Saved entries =
____

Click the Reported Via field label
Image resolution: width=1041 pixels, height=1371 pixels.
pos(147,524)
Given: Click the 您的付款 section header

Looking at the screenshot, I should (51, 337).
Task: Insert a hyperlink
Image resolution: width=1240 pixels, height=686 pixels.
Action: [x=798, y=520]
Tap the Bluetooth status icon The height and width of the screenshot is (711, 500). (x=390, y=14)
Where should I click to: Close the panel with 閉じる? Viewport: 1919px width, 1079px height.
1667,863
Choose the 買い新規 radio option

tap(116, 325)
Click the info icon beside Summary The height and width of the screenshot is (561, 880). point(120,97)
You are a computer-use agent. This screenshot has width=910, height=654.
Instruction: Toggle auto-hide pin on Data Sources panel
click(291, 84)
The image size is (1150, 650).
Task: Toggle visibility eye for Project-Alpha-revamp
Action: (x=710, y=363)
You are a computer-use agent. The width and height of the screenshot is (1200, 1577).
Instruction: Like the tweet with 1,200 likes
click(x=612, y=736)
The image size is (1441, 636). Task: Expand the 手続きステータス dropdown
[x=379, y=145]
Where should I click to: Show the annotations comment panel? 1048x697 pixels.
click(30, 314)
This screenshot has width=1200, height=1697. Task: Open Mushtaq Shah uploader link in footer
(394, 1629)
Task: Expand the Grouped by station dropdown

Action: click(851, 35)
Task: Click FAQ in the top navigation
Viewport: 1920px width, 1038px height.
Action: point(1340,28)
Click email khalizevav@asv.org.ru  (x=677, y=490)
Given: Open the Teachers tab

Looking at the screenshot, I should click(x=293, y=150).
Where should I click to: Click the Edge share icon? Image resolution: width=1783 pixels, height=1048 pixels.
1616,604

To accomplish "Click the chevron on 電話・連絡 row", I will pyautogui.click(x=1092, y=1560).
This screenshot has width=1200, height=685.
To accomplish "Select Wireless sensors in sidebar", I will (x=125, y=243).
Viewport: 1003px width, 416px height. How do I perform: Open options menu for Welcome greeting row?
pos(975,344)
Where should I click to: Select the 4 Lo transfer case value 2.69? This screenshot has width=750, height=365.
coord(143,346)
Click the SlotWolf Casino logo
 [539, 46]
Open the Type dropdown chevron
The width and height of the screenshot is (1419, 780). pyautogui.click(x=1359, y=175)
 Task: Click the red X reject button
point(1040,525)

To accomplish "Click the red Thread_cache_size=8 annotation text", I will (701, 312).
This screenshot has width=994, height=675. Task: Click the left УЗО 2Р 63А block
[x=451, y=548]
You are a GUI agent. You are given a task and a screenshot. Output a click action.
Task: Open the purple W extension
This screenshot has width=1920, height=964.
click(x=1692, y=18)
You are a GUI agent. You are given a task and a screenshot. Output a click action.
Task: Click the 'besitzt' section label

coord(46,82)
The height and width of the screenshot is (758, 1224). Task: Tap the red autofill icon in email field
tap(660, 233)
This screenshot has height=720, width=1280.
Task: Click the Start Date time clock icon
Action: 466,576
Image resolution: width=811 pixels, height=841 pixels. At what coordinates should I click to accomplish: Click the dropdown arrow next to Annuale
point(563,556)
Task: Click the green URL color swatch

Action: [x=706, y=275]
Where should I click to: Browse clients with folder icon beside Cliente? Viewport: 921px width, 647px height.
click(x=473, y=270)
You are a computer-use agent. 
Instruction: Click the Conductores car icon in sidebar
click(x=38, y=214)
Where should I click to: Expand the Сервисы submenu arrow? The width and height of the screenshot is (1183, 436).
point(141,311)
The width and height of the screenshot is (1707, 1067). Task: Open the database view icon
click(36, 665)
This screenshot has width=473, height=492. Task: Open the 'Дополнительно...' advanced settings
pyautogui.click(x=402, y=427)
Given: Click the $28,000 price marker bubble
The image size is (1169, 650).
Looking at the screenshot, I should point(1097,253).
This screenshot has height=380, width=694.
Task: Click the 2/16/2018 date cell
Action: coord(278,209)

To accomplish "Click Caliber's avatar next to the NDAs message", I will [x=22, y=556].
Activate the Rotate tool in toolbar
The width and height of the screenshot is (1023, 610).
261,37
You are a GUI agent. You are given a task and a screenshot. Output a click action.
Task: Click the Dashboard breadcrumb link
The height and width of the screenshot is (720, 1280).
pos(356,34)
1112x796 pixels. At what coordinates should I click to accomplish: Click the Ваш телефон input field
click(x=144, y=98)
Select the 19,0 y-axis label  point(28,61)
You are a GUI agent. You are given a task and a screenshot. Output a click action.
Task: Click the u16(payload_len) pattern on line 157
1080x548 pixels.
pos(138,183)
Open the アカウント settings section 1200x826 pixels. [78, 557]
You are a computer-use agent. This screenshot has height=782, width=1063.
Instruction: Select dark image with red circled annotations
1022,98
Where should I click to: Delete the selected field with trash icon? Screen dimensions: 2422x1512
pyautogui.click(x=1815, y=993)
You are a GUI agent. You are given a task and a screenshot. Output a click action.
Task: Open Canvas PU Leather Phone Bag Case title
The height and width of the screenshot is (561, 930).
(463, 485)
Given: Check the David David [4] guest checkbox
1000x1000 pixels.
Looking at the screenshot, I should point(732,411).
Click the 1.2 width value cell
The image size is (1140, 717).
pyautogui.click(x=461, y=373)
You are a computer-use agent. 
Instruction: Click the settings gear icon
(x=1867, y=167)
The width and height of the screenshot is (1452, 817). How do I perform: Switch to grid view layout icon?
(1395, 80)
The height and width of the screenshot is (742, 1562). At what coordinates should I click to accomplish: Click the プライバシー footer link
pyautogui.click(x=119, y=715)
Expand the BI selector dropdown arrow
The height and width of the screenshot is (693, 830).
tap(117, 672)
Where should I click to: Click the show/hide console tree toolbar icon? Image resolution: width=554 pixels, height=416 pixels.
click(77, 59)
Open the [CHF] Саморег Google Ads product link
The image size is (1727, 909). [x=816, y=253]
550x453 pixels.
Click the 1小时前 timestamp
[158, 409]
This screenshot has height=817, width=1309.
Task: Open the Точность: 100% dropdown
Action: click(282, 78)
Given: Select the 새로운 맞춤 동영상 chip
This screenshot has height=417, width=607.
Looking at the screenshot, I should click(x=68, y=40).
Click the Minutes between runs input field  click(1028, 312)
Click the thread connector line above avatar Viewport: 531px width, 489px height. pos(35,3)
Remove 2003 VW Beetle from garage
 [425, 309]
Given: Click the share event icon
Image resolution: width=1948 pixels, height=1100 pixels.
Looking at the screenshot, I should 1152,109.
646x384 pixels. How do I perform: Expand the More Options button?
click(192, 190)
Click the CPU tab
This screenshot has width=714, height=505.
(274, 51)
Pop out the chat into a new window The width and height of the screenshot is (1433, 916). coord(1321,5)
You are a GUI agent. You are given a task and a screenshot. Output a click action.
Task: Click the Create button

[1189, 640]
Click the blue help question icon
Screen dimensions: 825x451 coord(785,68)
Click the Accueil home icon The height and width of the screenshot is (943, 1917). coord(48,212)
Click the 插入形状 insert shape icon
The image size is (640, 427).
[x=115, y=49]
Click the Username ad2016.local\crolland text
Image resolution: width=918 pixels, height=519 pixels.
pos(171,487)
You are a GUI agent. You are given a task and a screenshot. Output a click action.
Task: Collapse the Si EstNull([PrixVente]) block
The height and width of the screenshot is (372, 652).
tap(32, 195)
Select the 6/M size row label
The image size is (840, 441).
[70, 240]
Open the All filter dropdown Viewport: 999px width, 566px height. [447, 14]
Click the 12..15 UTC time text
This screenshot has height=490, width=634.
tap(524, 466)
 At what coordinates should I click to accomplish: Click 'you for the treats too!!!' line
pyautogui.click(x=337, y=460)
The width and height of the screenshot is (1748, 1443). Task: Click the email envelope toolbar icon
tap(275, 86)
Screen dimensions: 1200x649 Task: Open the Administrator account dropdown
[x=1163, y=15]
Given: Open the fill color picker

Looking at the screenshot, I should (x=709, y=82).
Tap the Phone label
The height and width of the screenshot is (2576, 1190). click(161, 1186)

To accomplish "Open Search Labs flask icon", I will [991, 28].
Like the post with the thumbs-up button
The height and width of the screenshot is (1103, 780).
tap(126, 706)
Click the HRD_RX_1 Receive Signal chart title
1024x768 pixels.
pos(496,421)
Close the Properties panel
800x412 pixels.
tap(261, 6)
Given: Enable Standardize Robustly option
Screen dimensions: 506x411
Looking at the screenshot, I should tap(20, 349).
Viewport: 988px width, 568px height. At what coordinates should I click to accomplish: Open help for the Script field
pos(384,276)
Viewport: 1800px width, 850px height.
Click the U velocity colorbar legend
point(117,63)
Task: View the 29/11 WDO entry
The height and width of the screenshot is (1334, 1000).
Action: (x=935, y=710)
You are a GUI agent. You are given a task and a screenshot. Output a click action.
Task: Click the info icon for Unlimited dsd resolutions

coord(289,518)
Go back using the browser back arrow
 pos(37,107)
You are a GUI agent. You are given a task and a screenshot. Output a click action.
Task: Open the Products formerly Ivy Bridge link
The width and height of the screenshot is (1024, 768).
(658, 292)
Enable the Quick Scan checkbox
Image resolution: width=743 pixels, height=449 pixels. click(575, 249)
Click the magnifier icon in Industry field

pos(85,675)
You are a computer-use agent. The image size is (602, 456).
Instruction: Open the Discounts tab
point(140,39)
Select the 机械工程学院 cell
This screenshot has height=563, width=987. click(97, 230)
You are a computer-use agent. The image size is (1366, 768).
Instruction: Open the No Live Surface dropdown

____

Assignment = Which lines above include the word "computer"? Show each one.

Your response =
You are a computer-use agent. This screenshot has width=910, height=654.
You are a computer-use agent. The width and height of the screenshot is (1200, 1577).
You are a computer-use agent. 
You are a computer-use agent. This screenshot has height=782, width=1063.
You are a computer-use agent. 
You are a computer-use agent. The image size is (602, 456).
You are a computer-use agent. The image size is (1366, 768).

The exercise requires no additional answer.